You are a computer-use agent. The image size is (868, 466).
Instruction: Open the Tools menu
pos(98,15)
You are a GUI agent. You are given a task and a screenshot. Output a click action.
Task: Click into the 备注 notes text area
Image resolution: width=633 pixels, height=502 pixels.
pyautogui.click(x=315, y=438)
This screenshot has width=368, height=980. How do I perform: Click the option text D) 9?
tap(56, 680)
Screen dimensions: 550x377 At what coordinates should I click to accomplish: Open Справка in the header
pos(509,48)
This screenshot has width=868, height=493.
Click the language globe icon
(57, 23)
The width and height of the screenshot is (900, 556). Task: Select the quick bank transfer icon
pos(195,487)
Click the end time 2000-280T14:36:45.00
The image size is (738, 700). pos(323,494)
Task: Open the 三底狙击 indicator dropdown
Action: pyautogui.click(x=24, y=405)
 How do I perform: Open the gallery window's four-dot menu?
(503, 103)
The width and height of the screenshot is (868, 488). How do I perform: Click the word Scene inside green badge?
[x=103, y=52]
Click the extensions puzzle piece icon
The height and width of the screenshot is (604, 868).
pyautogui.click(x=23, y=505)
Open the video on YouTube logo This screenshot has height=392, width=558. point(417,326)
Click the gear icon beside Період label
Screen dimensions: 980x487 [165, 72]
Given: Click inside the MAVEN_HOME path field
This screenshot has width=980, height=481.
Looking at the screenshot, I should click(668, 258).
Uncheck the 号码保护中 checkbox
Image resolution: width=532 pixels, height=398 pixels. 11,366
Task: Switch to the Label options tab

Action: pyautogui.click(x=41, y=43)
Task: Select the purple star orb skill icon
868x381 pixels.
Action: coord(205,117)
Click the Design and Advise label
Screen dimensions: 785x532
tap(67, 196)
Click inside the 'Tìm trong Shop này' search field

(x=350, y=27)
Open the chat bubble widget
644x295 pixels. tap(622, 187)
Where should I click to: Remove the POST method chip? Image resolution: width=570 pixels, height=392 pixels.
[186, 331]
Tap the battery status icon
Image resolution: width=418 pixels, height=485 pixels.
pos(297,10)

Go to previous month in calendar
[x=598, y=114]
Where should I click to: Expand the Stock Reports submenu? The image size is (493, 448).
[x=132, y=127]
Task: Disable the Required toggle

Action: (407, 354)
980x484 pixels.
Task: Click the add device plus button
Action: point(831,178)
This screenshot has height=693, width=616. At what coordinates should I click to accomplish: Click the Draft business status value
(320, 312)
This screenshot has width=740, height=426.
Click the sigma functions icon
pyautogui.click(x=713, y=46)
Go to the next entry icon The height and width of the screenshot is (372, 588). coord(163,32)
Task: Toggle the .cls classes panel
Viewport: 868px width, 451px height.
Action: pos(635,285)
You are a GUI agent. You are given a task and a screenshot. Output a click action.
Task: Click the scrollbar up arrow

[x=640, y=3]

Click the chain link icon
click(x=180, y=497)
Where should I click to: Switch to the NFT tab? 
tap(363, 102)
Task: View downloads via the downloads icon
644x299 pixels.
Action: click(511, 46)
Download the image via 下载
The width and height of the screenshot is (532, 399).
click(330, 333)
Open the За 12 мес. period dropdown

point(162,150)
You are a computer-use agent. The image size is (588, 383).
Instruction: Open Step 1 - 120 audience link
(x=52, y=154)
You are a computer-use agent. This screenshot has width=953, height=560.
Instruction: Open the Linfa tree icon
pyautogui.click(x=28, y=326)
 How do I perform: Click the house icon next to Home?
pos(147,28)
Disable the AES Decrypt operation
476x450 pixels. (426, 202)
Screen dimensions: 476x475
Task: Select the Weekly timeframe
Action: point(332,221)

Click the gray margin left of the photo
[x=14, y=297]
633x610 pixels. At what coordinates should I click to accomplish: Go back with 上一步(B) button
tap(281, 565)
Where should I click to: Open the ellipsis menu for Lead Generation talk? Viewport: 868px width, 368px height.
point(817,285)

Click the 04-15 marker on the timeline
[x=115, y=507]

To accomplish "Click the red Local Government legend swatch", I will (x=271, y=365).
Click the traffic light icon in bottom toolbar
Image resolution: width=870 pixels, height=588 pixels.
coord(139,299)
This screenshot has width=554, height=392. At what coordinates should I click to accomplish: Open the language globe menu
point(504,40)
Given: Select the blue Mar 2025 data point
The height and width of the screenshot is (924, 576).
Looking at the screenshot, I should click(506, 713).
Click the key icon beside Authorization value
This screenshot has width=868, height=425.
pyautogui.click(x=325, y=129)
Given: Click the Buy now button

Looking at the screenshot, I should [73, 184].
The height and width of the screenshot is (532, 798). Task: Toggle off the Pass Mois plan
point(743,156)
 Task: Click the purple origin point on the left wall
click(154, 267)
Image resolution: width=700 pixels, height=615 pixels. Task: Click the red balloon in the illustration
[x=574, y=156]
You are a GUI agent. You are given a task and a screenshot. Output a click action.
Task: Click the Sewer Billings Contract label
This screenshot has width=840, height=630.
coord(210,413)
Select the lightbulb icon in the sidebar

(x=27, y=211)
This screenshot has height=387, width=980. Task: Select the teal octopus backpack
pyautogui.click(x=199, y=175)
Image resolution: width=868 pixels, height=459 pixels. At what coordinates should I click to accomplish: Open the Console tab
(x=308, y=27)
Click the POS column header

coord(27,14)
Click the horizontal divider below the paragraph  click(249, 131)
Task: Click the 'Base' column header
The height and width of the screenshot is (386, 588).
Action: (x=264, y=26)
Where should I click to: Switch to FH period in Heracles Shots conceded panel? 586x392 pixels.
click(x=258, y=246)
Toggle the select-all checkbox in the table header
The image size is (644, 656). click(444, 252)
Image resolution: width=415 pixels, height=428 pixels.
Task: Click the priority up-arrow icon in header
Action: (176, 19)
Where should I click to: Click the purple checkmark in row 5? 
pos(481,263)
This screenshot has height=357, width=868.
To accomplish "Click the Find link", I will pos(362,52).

[WORK REQUIRED]:
Print nothing but the lines from the line with "Task: Click the Sewer Billings Contract label" to the last line of the records above. Both of those lines count.

[TASK OUTPUT]:
Task: Click the Sewer Billings Contract label
This screenshot has width=840, height=630.
coord(210,413)
Select the lightbulb icon in the sidebar

(x=27, y=211)
This screenshot has height=387, width=980. Task: Select the teal octopus backpack
pyautogui.click(x=199, y=175)
Image resolution: width=868 pixels, height=459 pixels. At what coordinates should I click to accomplish: Open the Console tab
(x=308, y=27)
Click the POS column header

coord(27,14)
Click the horizontal divider below the paragraph  click(249, 131)
Task: Click the 'Base' column header
The height and width of the screenshot is (386, 588).
Action: (x=264, y=26)
Where should I click to: Switch to FH period in Heracles Shots conceded panel? 586x392 pixels.
click(x=258, y=246)
Toggle the select-all checkbox in the table header
The image size is (644, 656). click(444, 252)
Image resolution: width=415 pixels, height=428 pixels.
Task: Click the priority up-arrow icon in header
Action: (176, 19)
Where should I click to: Click the purple checkmark in row 5? 
pos(481,263)
This screenshot has height=357, width=868.
To accomplish "Click the Find link", I will pos(362,52).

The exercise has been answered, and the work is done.